Pope Leo XIV canonized the Catholic Church’s first millennial saint over the weekend—a teen computer whiz who died of leukemia in 2006 at age 15 and who used technology to spread his faith, earning him the nickname “God’s influencer,” according to The Associated Press.
Some 80,000 worshippers filled St. Peter’s Square in Rome on Sunday to see the canonization of Carlo Acutis, including many millennials and young children with their parents, The Washington Post reported. Pope Leo also canonized Pier Giorgio Frassati, another young Italian who died at age 24 in 1925.
Acutis’s ascent to sainthood is being called one of the fastest in modern history, and comes at a time when many younger generations, from Gen Zers to millennials, struggle to connect with the church. For some, Acutis, who was tech-savvy and reportedly loved video games, may be seen as more relatable and a good role model for the next generation of Catholics.

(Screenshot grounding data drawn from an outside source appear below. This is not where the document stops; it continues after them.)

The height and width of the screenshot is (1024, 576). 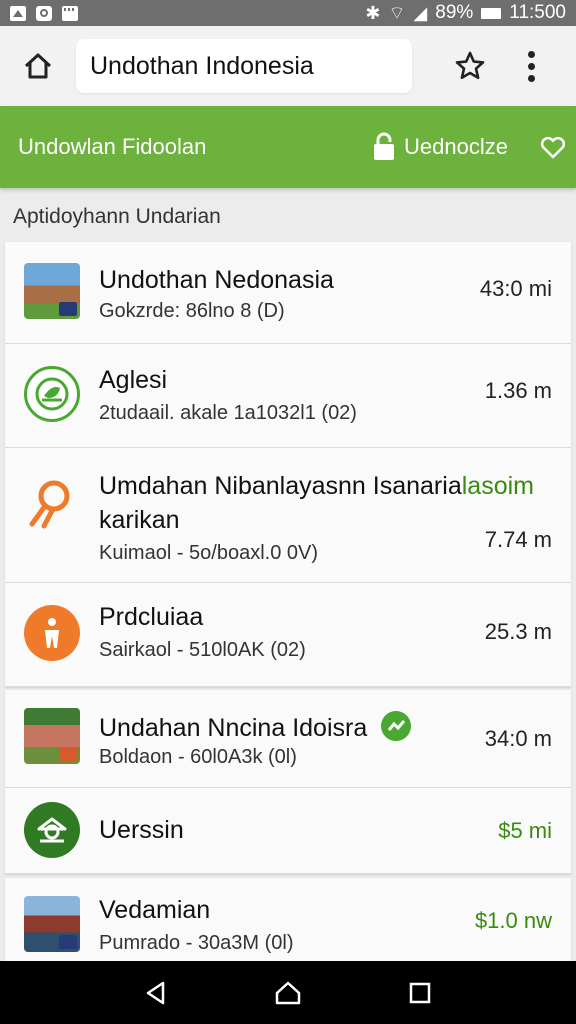 I want to click on temple-icon, so click(x=52, y=830).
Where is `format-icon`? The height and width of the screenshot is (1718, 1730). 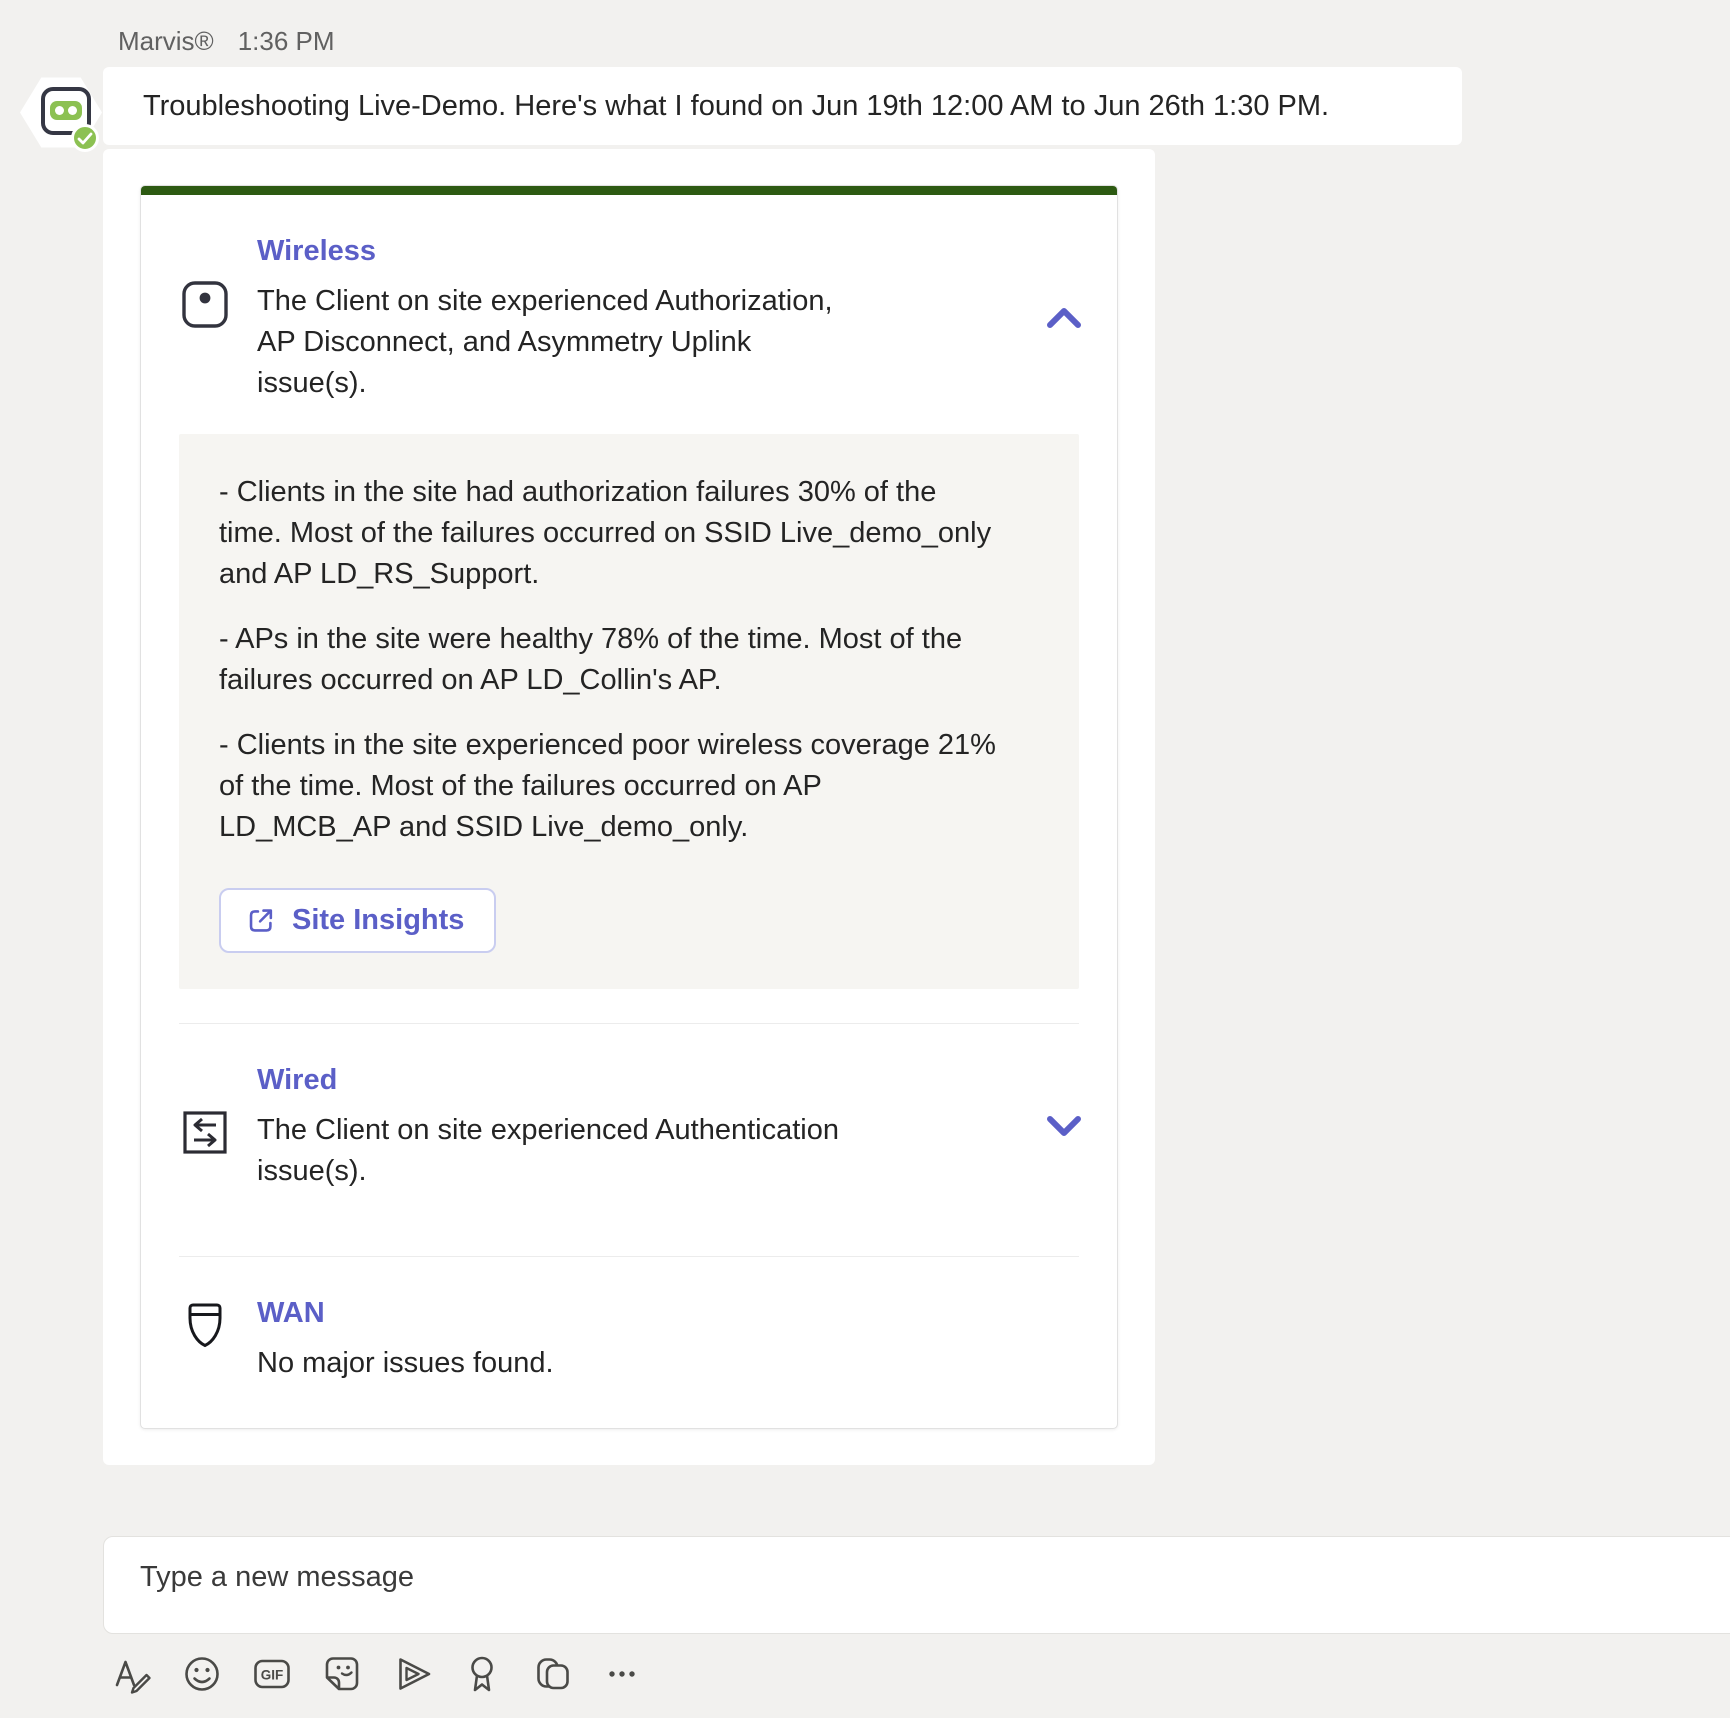
format-icon is located at coordinates (133, 1677).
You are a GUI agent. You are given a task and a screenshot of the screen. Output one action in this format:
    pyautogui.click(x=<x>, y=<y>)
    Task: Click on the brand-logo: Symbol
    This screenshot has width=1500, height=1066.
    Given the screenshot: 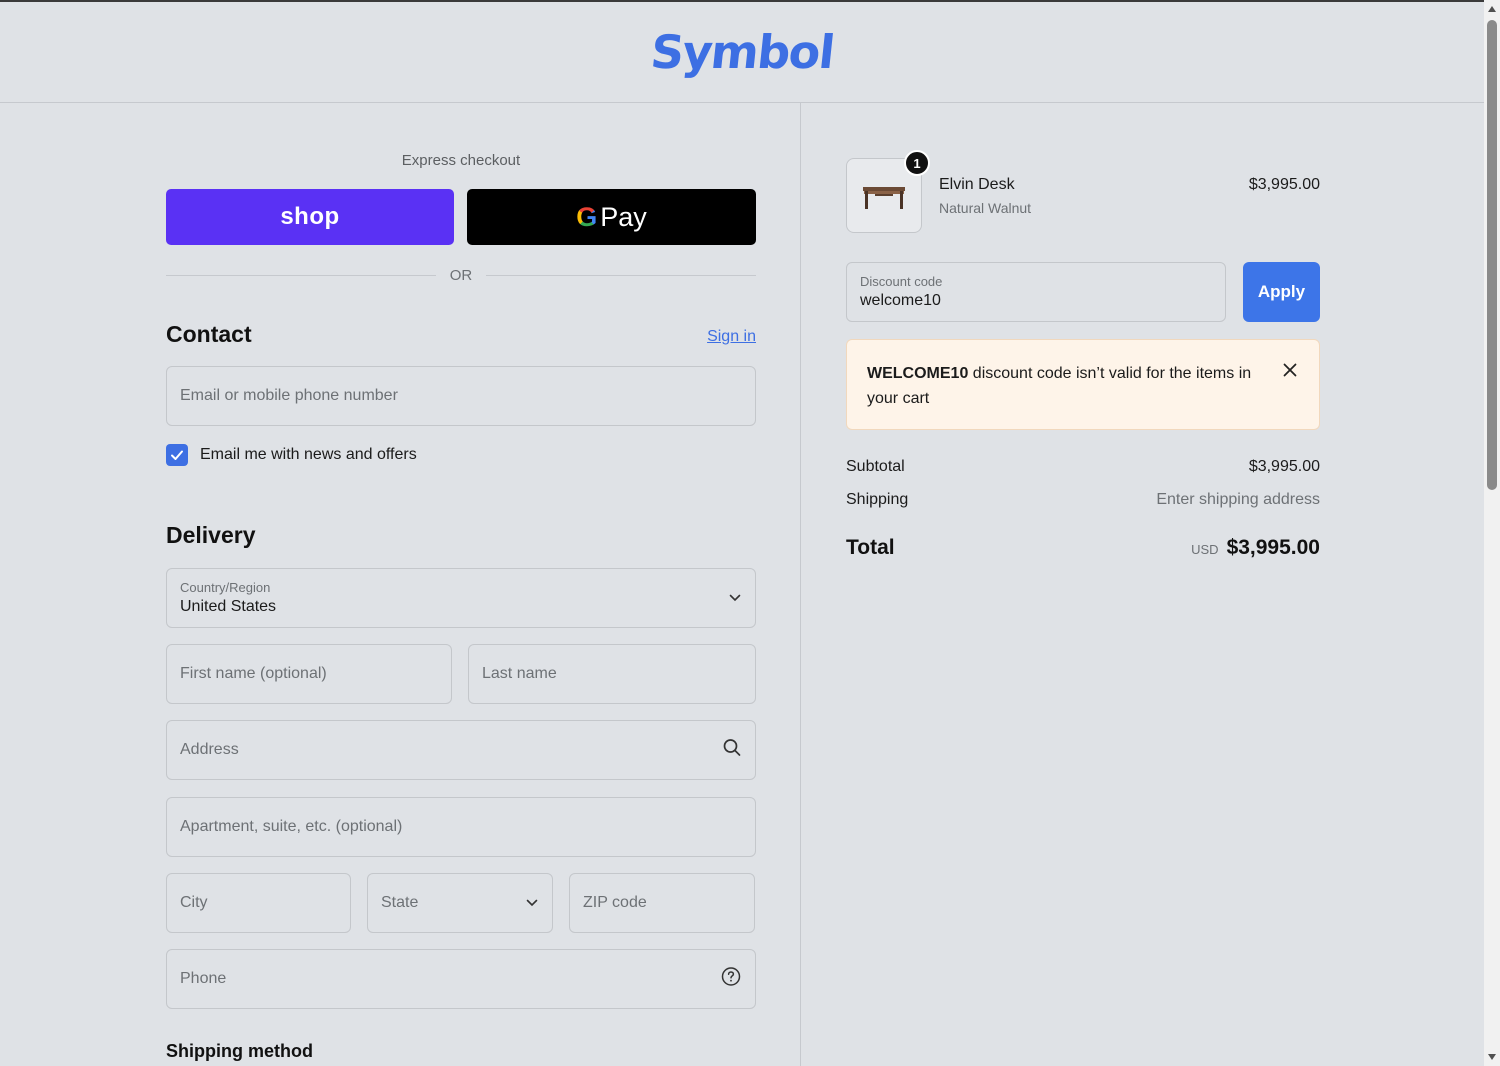 What is the action you would take?
    pyautogui.click(x=742, y=52)
    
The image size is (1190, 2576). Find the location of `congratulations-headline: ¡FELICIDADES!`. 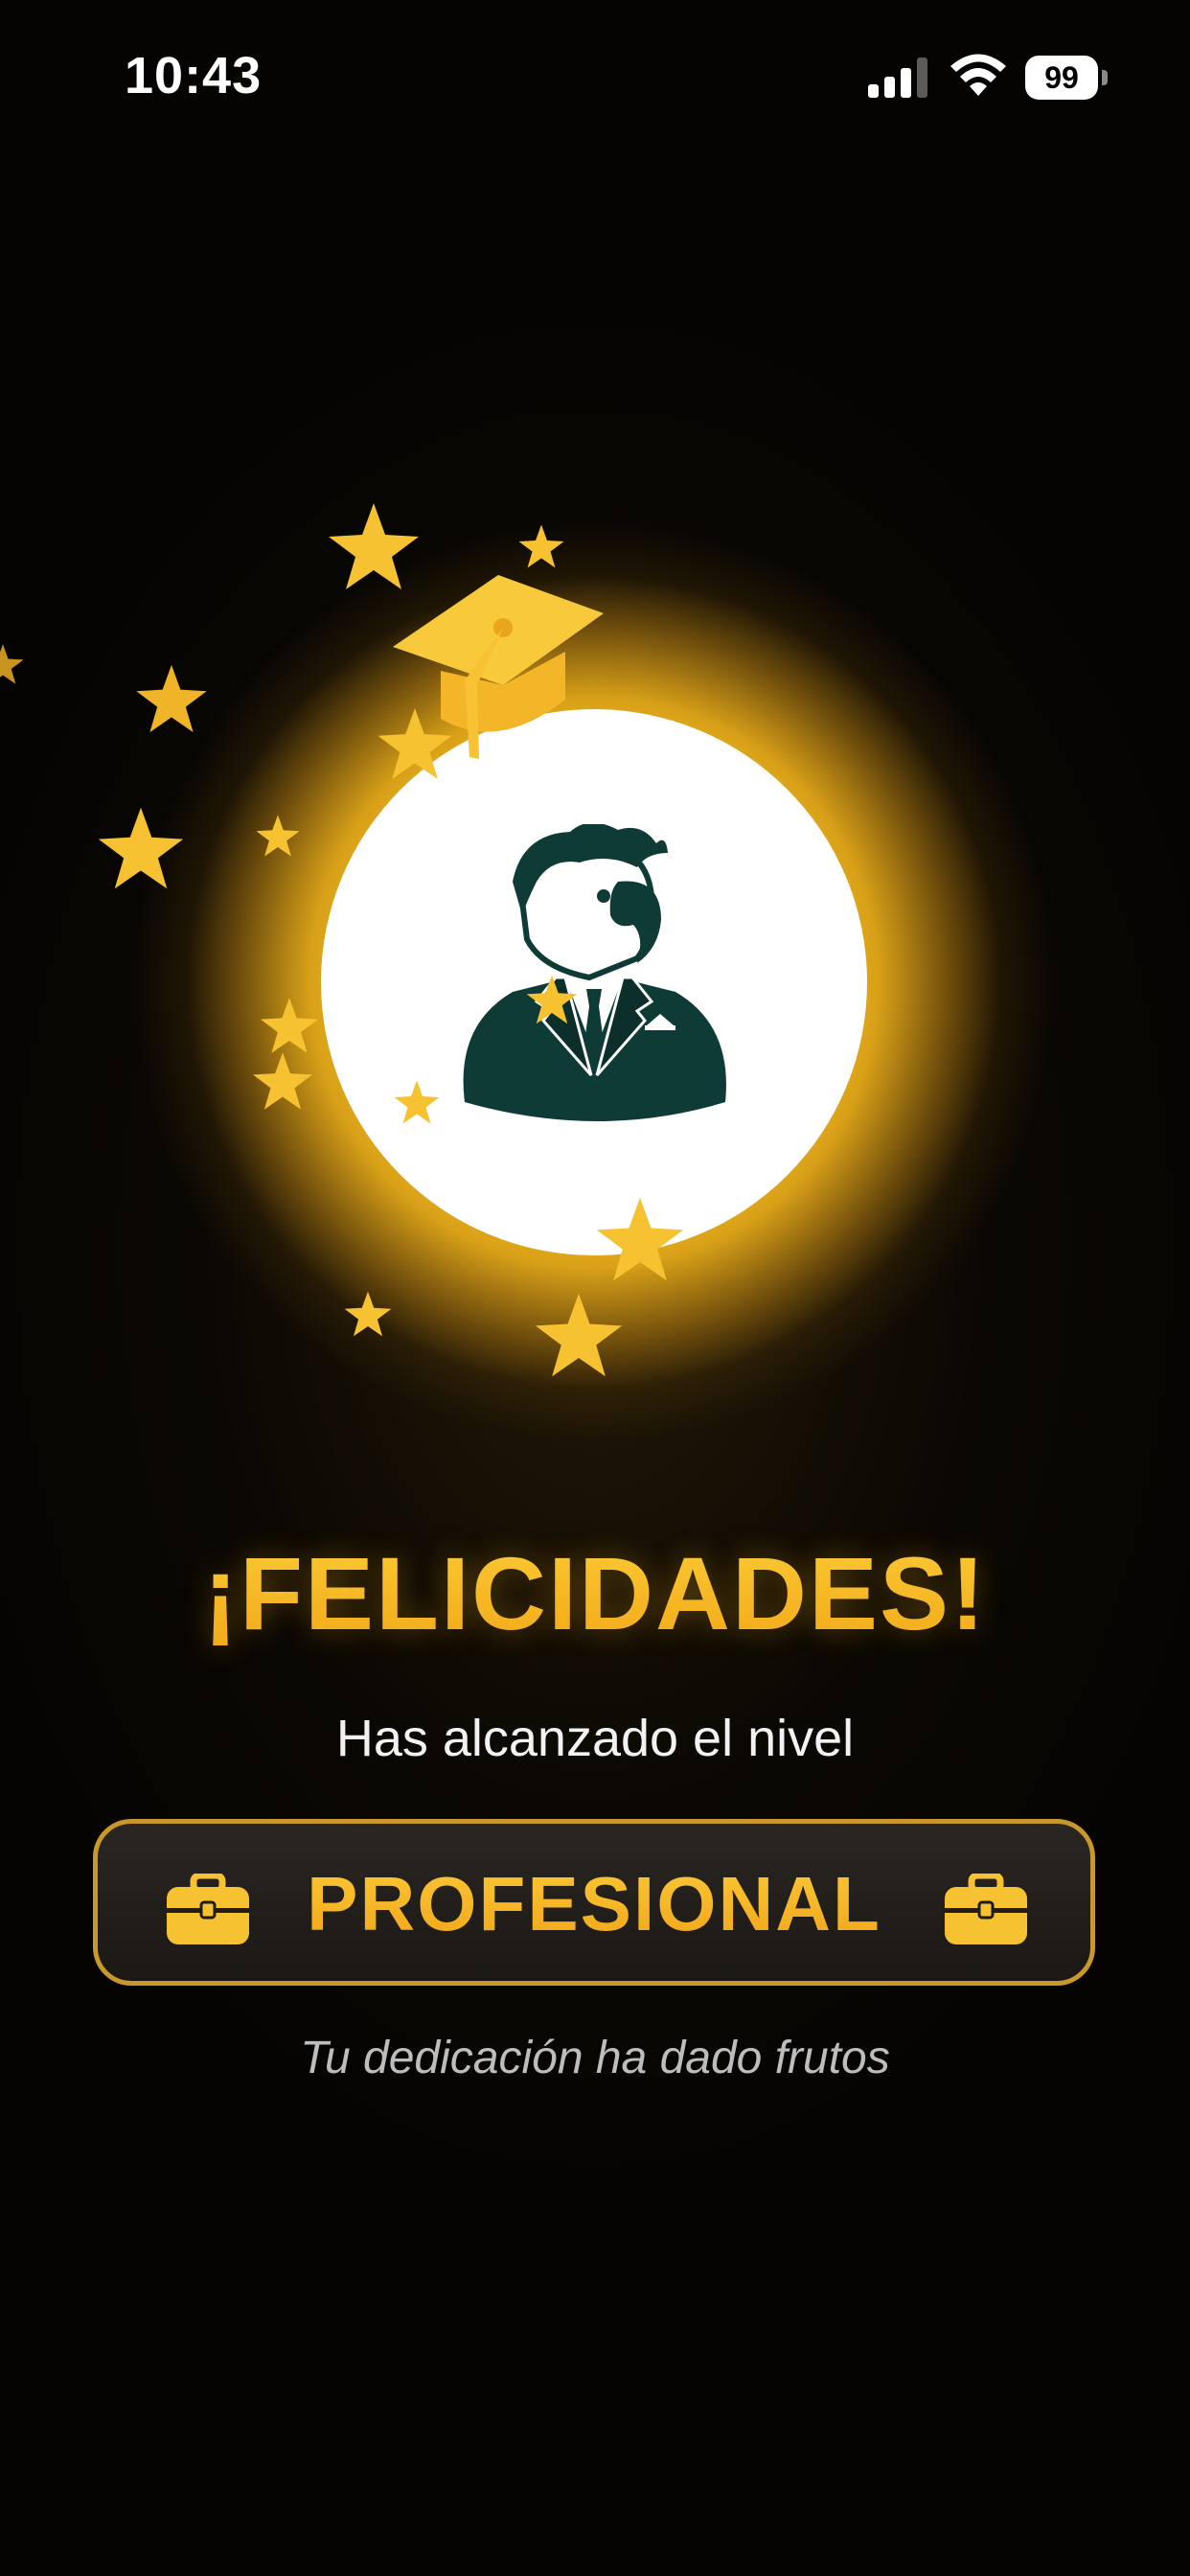

congratulations-headline: ¡FELICIDADES! is located at coordinates (595, 1593).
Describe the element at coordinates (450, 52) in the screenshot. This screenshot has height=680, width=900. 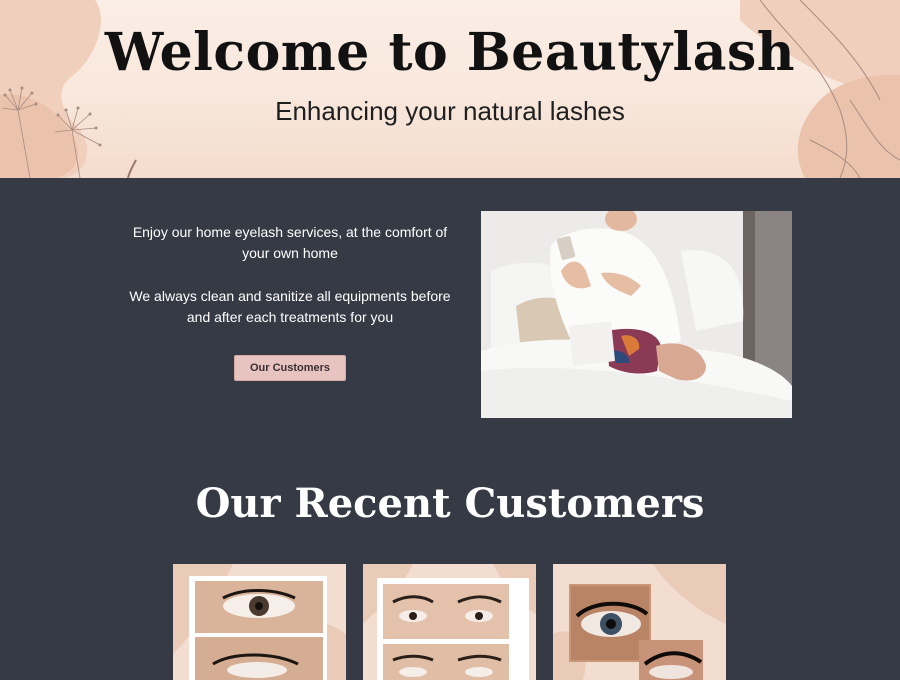
I see `page-title: Welcome to Beautylash` at that location.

The former pope, Francis, also championed Acutis. “Carlo was well aware that the whole apparatus of communications, advertising, and social networking can be used to lull us, to make us addicted to consumerism and buying the latest thing on the market, obsessed with our free time, caught up in negativity,” Francis said in 2019, as reported by The Post. “Yet he knew how to use the new communications technology to transmit the Gospel, to communicate values and beauty.”
The teen, who was born in London and raised in Milan by a well-known Italian Catholic family, designed a website documenting reported Eucharistic miracles around the world, which has become a teaching tool for parishes worldwide and is seen as a positive way to use technology in support of religion.